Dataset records
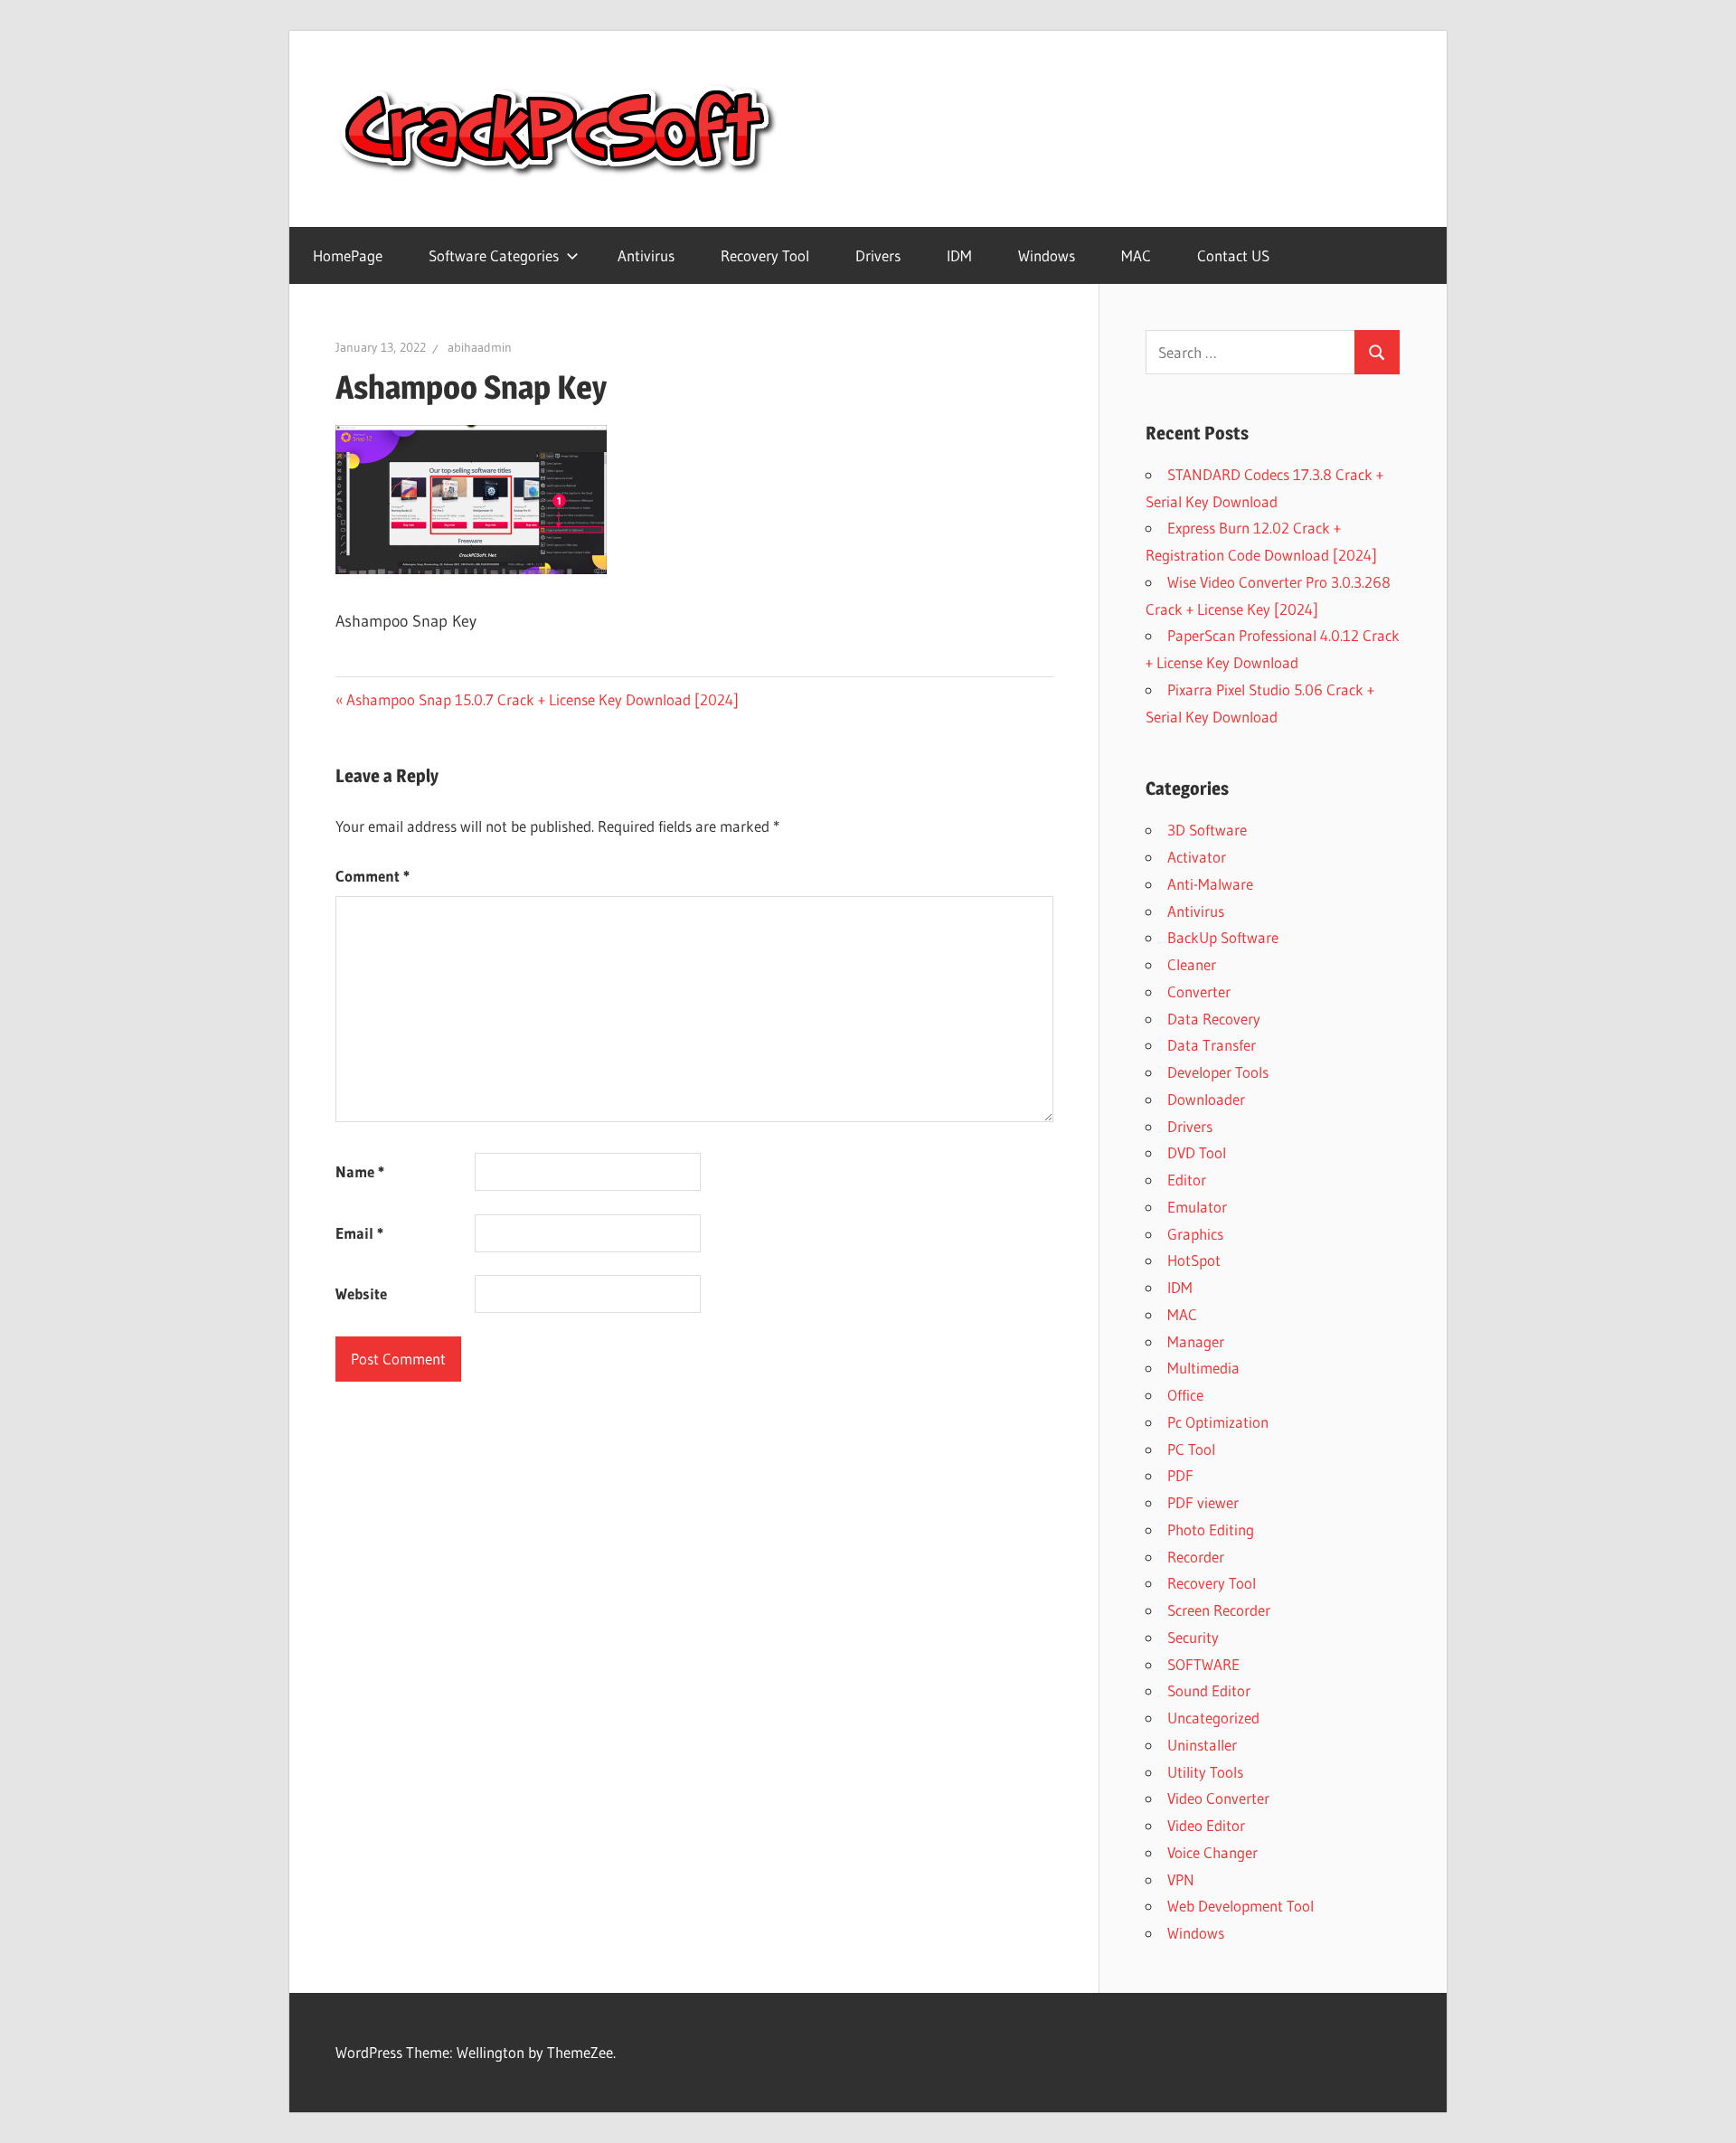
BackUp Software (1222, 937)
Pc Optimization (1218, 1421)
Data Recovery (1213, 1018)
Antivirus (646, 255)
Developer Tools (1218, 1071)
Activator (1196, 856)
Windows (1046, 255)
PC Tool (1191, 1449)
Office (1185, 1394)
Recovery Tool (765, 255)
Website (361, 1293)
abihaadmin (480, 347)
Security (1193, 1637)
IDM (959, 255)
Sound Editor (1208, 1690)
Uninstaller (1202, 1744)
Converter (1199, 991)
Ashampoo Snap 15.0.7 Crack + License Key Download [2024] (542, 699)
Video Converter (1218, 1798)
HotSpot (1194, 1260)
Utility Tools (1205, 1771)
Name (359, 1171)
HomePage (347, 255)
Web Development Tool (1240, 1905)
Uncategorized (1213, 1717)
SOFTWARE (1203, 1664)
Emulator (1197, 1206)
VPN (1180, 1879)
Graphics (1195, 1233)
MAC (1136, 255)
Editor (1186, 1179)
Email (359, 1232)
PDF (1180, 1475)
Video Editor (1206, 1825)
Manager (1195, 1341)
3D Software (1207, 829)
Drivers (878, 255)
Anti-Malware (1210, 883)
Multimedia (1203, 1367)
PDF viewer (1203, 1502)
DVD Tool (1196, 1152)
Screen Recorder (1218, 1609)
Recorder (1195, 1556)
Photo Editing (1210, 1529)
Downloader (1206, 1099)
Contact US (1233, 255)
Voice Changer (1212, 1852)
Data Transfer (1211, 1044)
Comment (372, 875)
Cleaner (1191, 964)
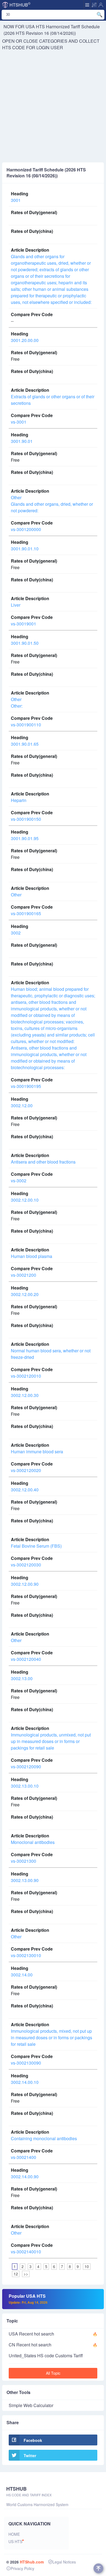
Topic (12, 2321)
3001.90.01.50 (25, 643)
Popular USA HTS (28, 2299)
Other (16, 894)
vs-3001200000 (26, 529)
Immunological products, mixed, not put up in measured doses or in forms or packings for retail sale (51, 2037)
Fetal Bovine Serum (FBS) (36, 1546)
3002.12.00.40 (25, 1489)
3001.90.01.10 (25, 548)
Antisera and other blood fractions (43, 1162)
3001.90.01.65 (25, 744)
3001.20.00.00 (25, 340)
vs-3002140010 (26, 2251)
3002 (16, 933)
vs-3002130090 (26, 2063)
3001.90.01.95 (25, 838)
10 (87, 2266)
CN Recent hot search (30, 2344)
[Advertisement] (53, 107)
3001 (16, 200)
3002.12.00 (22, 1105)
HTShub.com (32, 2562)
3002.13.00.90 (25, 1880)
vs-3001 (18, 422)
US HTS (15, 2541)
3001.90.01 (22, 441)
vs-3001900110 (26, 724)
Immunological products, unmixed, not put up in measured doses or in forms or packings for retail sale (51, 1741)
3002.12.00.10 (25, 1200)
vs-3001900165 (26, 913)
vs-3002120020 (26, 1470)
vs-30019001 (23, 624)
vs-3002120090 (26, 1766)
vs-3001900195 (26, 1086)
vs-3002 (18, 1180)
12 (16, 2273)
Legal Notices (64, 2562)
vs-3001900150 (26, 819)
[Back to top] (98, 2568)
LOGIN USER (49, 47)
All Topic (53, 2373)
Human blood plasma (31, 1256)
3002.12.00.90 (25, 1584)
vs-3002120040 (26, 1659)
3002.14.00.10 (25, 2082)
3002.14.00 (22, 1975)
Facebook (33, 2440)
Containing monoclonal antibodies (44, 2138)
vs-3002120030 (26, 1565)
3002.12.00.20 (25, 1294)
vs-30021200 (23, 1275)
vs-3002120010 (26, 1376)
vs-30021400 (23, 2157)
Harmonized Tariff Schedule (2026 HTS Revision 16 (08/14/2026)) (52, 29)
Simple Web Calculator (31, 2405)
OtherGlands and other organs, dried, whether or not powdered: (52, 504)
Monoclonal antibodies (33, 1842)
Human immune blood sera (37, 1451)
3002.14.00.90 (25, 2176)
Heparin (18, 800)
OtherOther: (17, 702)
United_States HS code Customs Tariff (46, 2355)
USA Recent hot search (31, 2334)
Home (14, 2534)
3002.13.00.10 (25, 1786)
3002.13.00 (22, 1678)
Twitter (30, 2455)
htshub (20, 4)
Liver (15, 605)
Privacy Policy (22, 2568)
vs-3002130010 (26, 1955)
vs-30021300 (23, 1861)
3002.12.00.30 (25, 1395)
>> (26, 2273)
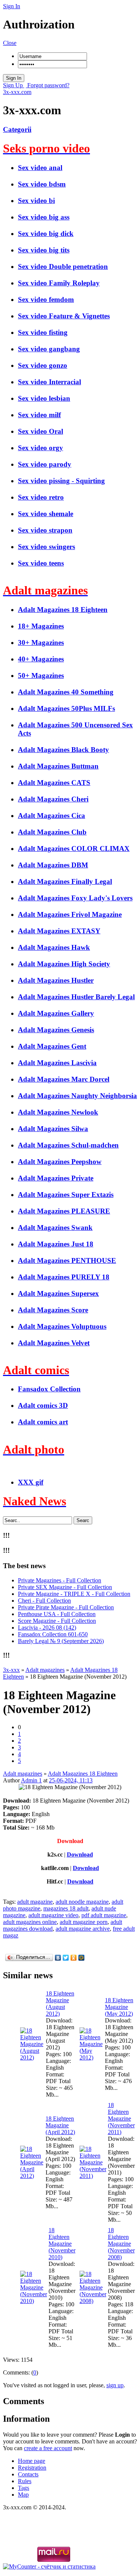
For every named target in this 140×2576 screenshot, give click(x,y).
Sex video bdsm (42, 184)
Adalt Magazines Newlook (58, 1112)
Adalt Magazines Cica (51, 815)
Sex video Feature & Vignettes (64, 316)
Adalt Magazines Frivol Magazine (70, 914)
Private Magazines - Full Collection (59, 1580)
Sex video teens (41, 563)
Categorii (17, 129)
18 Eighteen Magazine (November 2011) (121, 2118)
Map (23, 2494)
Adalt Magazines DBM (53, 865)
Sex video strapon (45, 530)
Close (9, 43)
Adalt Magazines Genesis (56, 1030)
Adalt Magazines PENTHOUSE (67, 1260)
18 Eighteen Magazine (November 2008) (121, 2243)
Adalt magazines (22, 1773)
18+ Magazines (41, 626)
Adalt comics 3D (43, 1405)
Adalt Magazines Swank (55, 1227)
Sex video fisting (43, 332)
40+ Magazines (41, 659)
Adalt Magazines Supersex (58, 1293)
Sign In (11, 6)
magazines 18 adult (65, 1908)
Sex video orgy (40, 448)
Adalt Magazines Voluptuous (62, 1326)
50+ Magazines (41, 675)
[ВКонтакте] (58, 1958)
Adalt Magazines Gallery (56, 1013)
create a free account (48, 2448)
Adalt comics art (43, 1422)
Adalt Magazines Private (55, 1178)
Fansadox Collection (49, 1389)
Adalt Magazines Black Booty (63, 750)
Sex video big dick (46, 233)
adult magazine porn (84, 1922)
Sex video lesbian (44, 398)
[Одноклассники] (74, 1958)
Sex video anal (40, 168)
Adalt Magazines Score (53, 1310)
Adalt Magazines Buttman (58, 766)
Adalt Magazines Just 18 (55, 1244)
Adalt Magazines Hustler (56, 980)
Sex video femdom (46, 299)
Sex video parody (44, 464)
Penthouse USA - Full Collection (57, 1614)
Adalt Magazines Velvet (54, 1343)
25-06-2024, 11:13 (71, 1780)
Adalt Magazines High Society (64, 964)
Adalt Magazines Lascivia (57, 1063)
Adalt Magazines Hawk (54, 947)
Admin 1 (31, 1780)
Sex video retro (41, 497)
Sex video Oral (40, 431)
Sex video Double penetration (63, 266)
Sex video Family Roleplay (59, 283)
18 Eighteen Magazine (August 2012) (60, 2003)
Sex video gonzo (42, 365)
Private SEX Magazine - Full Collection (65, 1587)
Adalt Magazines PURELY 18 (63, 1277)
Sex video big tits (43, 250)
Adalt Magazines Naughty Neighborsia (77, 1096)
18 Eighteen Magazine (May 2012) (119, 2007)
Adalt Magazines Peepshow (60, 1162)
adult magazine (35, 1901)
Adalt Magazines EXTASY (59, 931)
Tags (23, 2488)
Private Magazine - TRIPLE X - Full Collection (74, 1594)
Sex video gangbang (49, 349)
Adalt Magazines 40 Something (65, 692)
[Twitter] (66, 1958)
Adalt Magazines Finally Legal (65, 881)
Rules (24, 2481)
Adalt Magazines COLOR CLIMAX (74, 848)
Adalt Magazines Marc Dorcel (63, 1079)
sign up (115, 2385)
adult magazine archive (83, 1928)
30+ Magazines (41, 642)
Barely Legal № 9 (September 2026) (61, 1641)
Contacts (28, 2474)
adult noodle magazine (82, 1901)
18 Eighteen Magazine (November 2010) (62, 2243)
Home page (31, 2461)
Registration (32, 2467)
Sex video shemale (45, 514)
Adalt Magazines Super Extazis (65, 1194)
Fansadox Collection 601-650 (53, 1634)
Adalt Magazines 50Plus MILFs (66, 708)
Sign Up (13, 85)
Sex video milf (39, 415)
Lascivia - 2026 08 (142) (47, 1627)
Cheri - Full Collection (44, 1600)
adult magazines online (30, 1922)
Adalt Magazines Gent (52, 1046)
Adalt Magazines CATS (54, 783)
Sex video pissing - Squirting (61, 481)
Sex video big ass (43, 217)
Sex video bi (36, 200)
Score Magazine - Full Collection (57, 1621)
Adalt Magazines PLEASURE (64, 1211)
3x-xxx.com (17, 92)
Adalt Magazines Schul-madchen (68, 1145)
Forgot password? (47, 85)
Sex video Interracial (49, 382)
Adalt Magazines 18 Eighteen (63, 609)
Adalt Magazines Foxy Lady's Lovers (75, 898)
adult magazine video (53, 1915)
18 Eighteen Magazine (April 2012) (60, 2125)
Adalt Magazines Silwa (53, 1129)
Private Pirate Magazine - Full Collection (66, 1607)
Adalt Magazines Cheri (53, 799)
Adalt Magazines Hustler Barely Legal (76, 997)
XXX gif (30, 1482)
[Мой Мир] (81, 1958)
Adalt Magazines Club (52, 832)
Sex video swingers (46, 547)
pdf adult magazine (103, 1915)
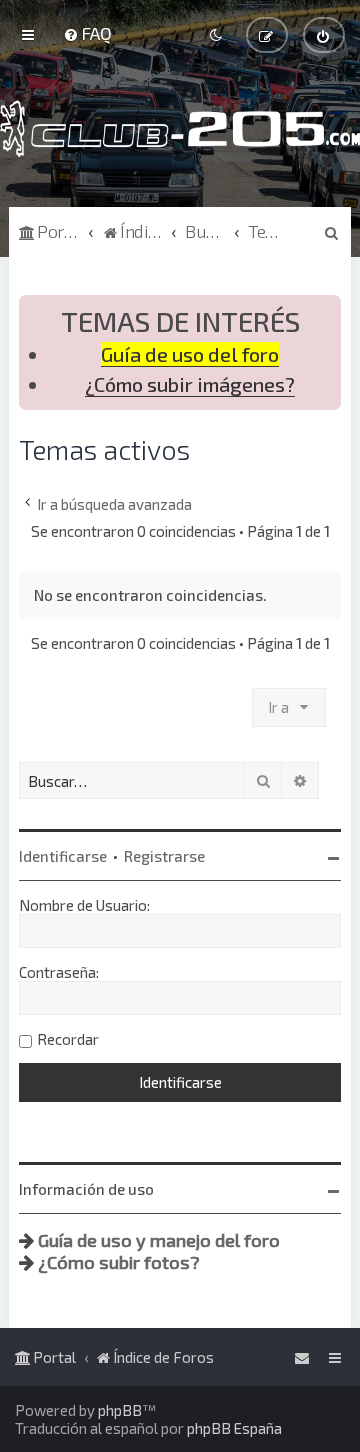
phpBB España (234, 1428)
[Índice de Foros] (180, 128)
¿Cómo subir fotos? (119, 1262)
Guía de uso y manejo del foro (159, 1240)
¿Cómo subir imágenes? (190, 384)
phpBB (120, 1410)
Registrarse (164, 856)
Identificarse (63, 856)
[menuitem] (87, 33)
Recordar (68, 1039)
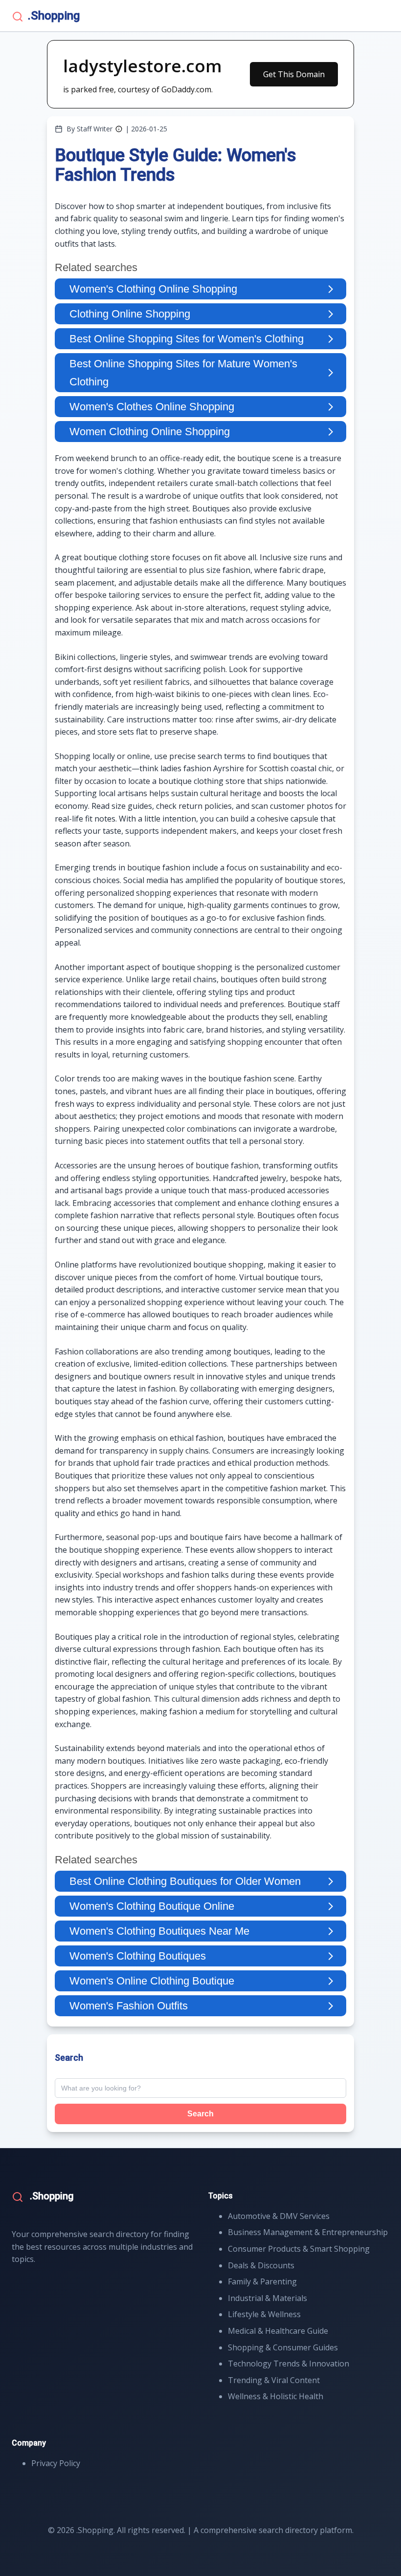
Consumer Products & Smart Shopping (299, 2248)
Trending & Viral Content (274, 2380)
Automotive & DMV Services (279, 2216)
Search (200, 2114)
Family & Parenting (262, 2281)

* _EXERCISE BRIEF_:
Checking each line above, count the ones that hold the word "antibodies" and state the total alone.

* _TASK RESPONSE_:
2